• _What is required_: Within the entries that follow, show each line where the word "plan" occurs.

Collected data entries
-- Opening Marker --

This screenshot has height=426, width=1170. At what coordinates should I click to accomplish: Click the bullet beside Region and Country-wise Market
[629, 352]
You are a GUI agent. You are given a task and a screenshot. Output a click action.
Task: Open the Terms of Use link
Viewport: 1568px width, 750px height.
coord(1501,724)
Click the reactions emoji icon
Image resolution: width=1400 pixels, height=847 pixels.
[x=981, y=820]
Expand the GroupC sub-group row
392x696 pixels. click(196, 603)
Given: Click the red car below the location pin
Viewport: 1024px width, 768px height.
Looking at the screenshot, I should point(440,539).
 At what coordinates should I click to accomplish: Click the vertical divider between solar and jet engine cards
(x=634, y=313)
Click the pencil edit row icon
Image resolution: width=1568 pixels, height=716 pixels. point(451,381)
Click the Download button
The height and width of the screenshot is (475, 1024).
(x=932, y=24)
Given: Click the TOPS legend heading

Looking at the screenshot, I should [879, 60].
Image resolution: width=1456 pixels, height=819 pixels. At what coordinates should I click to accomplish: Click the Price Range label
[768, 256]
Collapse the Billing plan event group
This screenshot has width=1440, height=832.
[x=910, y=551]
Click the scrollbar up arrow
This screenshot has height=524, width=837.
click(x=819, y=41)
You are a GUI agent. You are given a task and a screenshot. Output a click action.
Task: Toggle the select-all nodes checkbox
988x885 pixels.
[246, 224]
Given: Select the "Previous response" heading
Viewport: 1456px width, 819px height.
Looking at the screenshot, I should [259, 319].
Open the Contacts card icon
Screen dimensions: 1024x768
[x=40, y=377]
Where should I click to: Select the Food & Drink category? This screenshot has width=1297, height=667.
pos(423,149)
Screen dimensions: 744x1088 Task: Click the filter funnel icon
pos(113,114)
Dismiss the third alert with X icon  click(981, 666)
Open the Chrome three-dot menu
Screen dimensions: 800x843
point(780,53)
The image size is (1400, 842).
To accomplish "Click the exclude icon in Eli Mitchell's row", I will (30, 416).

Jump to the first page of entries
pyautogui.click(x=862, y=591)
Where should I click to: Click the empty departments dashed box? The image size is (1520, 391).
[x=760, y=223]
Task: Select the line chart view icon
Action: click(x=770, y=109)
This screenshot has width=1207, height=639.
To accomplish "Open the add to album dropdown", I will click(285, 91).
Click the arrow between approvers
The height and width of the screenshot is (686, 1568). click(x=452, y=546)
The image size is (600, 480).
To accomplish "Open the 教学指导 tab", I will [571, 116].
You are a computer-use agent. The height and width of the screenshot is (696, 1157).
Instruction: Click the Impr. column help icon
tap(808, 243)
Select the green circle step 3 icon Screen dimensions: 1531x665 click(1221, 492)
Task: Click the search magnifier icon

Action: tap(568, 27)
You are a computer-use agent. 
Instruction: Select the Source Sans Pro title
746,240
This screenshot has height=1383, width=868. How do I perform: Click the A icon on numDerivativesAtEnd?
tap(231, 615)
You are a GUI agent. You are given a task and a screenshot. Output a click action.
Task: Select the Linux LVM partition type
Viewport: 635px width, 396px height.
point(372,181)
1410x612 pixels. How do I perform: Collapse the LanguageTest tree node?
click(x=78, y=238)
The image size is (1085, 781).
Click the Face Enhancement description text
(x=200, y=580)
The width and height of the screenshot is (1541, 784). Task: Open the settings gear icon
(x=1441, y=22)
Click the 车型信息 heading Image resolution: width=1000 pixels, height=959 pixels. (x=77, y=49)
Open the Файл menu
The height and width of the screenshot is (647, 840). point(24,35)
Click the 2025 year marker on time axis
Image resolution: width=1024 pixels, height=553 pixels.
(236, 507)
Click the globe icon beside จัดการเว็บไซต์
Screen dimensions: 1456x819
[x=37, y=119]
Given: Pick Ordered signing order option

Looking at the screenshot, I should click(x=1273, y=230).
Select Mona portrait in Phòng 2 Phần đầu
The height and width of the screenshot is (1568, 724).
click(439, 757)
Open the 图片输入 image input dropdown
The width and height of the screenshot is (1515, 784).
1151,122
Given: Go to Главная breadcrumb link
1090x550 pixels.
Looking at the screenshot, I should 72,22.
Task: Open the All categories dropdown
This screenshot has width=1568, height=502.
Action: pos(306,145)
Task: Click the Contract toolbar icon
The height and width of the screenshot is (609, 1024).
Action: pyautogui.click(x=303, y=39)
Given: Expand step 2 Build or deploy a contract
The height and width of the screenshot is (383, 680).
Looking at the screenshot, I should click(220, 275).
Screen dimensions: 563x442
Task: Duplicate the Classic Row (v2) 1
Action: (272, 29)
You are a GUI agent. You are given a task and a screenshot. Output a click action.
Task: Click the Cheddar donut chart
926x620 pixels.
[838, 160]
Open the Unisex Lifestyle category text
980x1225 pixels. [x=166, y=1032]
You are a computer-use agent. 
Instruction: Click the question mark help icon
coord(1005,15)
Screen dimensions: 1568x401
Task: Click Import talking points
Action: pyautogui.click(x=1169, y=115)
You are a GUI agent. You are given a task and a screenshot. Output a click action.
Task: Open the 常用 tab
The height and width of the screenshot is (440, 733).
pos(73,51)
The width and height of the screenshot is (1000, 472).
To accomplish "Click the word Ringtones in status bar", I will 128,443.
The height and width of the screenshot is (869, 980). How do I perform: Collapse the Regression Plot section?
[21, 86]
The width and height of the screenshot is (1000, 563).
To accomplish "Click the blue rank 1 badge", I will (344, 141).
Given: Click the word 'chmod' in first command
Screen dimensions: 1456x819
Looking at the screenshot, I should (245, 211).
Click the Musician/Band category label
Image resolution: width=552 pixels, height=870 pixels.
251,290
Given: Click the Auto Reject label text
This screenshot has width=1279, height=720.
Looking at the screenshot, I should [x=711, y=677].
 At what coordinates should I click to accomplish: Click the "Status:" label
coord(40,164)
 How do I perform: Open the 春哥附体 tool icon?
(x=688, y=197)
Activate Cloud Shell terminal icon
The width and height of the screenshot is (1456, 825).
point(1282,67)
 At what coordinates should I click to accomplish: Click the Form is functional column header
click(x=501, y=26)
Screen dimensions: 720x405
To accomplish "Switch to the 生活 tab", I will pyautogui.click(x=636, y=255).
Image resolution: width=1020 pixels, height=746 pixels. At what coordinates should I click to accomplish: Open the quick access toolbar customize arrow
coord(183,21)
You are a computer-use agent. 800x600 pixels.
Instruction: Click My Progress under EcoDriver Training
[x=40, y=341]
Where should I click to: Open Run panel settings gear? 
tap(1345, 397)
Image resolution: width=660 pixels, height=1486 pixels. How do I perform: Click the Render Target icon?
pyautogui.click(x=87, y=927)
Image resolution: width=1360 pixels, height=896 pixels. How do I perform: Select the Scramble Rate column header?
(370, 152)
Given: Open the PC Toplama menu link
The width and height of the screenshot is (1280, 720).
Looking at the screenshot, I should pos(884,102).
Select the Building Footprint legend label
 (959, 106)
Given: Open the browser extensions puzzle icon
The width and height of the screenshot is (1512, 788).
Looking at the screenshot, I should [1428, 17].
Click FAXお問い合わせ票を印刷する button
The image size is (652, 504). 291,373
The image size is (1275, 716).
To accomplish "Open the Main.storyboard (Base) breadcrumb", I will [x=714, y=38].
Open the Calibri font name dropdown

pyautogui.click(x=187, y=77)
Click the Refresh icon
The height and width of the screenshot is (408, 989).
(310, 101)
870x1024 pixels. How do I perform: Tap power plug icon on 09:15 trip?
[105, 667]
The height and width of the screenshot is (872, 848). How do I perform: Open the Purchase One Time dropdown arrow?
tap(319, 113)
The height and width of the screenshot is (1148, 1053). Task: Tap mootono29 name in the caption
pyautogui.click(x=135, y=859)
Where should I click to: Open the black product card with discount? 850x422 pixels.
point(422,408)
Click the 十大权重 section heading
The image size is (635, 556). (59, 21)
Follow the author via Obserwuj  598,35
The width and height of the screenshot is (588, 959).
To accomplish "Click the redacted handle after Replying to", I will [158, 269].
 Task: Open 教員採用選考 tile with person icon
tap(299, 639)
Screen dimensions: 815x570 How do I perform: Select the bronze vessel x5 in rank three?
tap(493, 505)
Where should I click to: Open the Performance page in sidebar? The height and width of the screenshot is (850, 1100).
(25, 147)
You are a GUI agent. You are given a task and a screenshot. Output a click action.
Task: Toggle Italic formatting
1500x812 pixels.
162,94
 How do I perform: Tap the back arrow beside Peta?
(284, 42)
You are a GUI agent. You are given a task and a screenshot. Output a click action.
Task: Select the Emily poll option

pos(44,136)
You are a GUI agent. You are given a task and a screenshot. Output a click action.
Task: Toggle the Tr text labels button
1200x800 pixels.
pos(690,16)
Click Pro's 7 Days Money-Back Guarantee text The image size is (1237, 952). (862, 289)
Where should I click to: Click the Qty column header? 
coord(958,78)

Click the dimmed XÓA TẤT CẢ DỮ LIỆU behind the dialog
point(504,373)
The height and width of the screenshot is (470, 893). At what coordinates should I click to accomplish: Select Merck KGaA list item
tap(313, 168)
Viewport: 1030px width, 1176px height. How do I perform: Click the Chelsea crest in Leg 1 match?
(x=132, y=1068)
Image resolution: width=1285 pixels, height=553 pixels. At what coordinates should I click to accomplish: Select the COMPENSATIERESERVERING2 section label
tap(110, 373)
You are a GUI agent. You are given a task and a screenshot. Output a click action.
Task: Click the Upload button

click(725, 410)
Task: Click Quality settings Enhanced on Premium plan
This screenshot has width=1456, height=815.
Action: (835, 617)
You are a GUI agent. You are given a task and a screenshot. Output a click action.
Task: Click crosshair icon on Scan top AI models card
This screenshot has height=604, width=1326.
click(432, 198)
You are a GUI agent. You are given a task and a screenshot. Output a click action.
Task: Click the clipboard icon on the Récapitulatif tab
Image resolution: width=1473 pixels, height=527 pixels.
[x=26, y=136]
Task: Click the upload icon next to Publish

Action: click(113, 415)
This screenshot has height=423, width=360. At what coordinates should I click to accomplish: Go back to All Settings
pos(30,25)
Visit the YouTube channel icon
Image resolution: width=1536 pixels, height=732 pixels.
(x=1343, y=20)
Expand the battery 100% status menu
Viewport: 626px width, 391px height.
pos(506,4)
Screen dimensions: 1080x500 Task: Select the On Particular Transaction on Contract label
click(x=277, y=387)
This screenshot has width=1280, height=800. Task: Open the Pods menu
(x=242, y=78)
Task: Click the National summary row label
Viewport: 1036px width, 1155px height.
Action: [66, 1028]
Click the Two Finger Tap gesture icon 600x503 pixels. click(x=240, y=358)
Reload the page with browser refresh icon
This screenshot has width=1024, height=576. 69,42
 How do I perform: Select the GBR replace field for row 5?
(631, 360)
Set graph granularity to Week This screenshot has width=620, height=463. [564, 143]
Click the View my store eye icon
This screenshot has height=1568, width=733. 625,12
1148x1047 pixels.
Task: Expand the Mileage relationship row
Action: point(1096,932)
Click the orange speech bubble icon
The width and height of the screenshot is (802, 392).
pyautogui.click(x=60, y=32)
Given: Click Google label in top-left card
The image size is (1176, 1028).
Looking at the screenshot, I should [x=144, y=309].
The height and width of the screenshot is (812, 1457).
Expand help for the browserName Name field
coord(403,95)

-- Closing Marker --

• _Task result_:
Collapse the Billing plan event group
Task: Click Quality settings Enhanced on Premium plan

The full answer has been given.